= Ángel Norzagaray =

Mexican playwright and academic (1961–2021)

Ángel Norzagaray Norzagaray (Note: In this Mexican name, both the surname and the second or maternal family name are Norzagaray.) (17 August 1961 – 27 December 2021) was a Mexican playwright, actor, director and academic.

== Life and work ==
Ángel Norzagaray was born in Guasave, Sinaloa, in 1961. He studied for a bachelor's degree in acting at the Universidad Veracruzana and later obtained a doctorate in Spanish literature from the University of Valladolid in Spain.

One of his most notable works was the libretto for the opera La emperatriz de la mentira ("The Empress of Lies"), about the life of Carlota, Empress of Mexico, with music by Dimitri Dudin. Adapted from Fernando del Paso's novel Noticias del Imperio, it had its première in Tijuana, Baja California, in 2012.

Other works included El velorio de los mangos, Una isla llamada California (jointly with Jesús González Dávila), Los efectos del príncipe and Elegías mexicalenses. He also founded Mexicali a Secas, a theatre group based in Mexicali, Baja California, and directed the Baja California Institute of Culture.
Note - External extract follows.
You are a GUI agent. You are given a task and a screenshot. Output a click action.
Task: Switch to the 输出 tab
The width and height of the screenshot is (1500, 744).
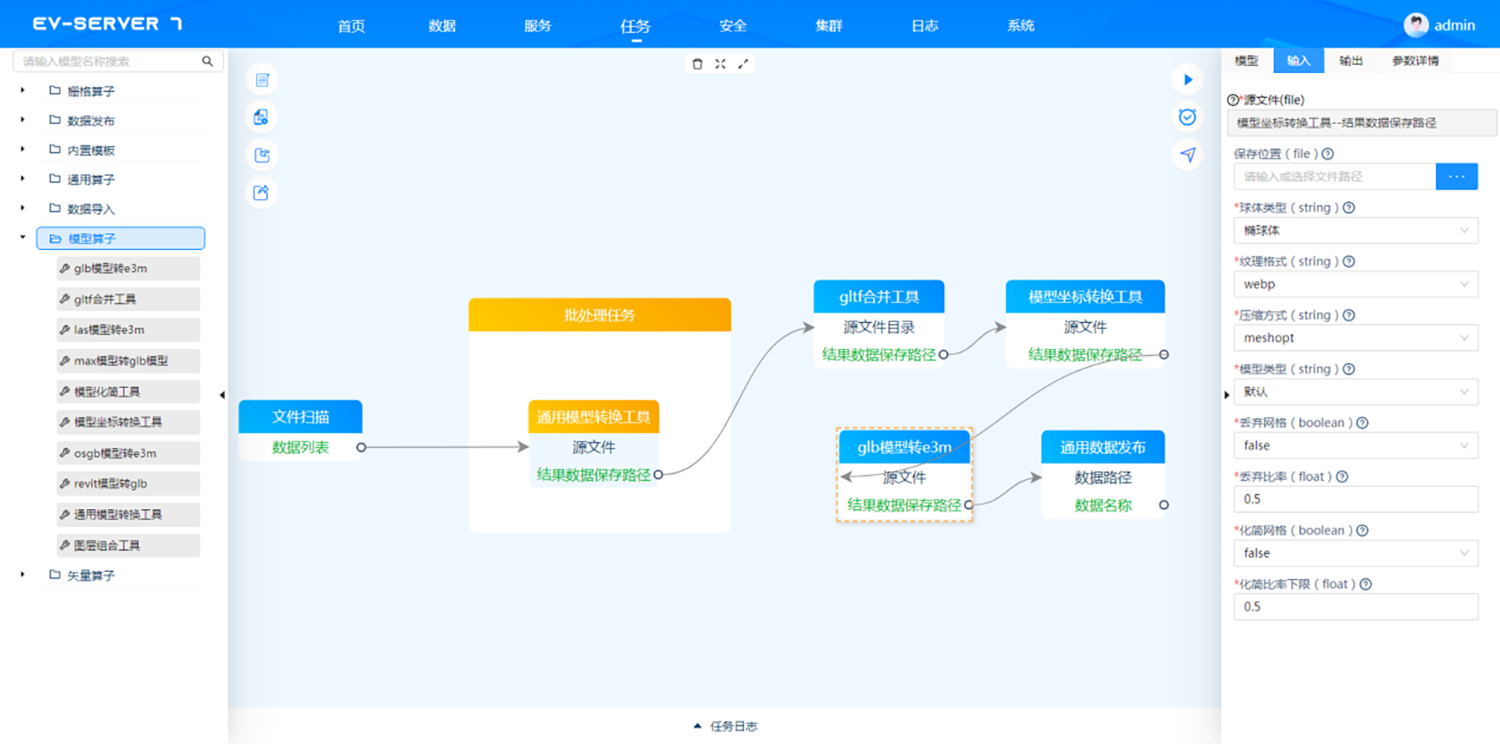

Norzagaray taught at the Autonomous University of Baja California (UABC), where he also held administrative positions and served as the university's vice-rector. During his career he won various awards and recognitions, such as the State Journalism Award of Baja California, the State Literature Award of Baja California, and the 2012 Xavier Villaurrutia Medal awarded by the National Institute of Fine Arts (INBA).

He died in Mexicali on 27 December 2021, aged 60, after being diagnosed with cancer several years earlier.